To maintain a healthy Linux environment for your databases, follow this checklist:

[ ] Reduce high-order dependencies: Avoid kernel-level configurations that require massive contiguous blocks at runtime.
[ ] Set a Huge Page Strategy: Choose between THP and hugetlb intentionally; for databases, explicit huge pages are usually preferred.
[ ] Baseline Performance: Establish a baseline for compaction and fallback events so you can alert on sudden spikes.
[ ] Trace System Behavior: Use tools like ftrace to trace Linux system behavior in production with minimal impact.

Why this Matters for TiDB Workloads (Predictable Tail Latency)

In distributed databases like TiDB, consistent performance is key to meeting Service Level Objectives (SLOs). When memory fragmentation triggers background compaction or direct reclaim, it directly translates into database tail latency. By understanding and mitigating these kernel-level bottlenecks, you ensure that your deployment options for predictable performance remain stable even under heavy load.

Ready to see how TiDB handles high-performance workloads? Modernize MySQL workloads without manual sharding or explore Linux kernel memory fragmentation, continued (Part II) for even deeper technical insights.

FAQ: Memory Fragmentation in Linux (Quick Answers)

Can RAM be Fragmented?

Yes. While RAM doesn’t have moving parts like a hard drive, “fragmentation” refers to the lack of contiguous physical memory blocks, which the Linux kernel requires for certain operations.

Is Fragmentation Still an Issue on Modern Kernels?

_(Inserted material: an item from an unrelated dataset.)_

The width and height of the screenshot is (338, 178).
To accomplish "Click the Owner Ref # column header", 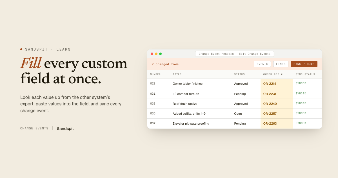I will coord(273,74).
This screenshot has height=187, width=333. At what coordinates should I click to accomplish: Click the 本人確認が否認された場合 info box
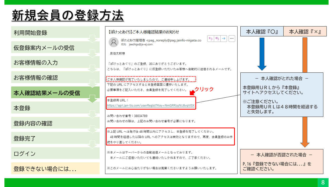pyautogui.click(x=281, y=161)
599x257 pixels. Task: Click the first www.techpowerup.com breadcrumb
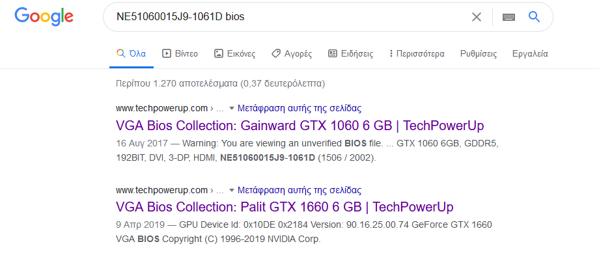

Absolutely. While modern kernels have improved compaction algorithms and migration types, the increasing use of huge pages and massive RAM capacities makes the impact of fragmentation even more significant.

Does Compaction Always Help?

Not necessarily. While it frees up contiguous blocks, the CPU overhead of moving pages can cause performance degradation that outweighs the benefits, especially during “direct compaction”.